# TASK STATEMENT
Once the line holding "Viewport: 728px width, 724px" is found in the entries below, restate it and each line after it word for word, with no pictures.

# Stored data entries
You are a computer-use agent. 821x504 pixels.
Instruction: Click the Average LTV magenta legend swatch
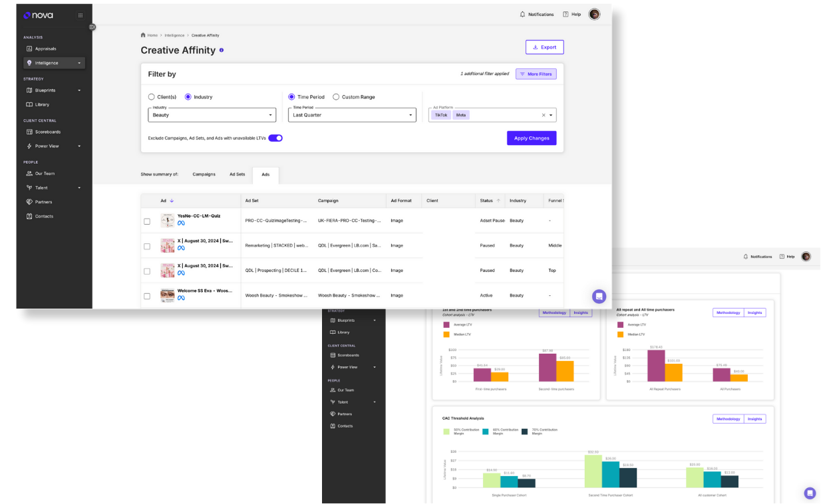[x=446, y=324]
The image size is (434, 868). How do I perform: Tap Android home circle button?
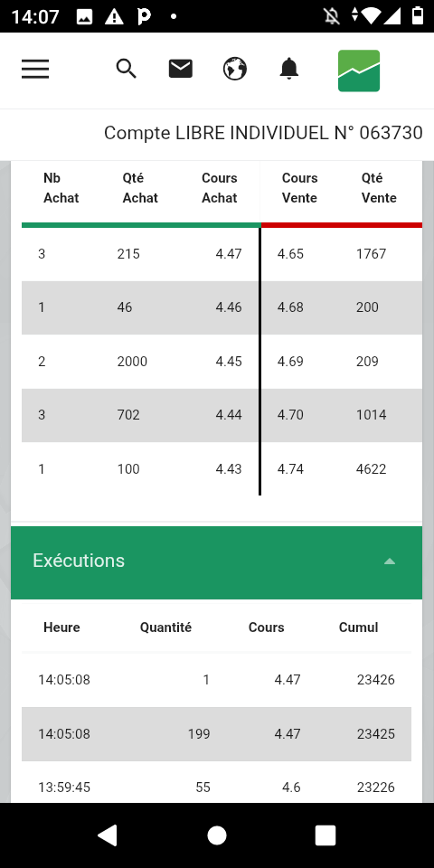[217, 835]
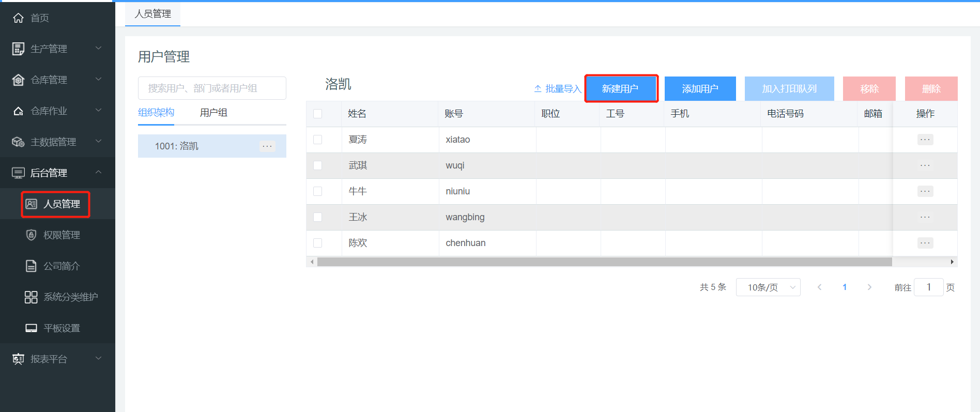The height and width of the screenshot is (412, 980).
Task: Click the table's horizontal scrollbar
Action: (x=604, y=262)
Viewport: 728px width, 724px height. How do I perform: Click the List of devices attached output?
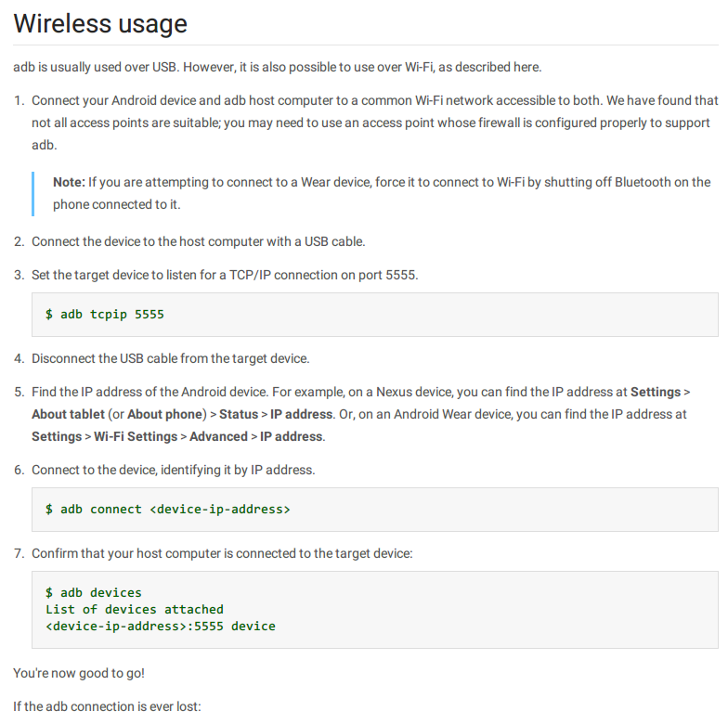[135, 609]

# YOUR RESPONSE
Viewport: 728px width, 724px height. How do I perform: Click the List of devices attached output?
[135, 609]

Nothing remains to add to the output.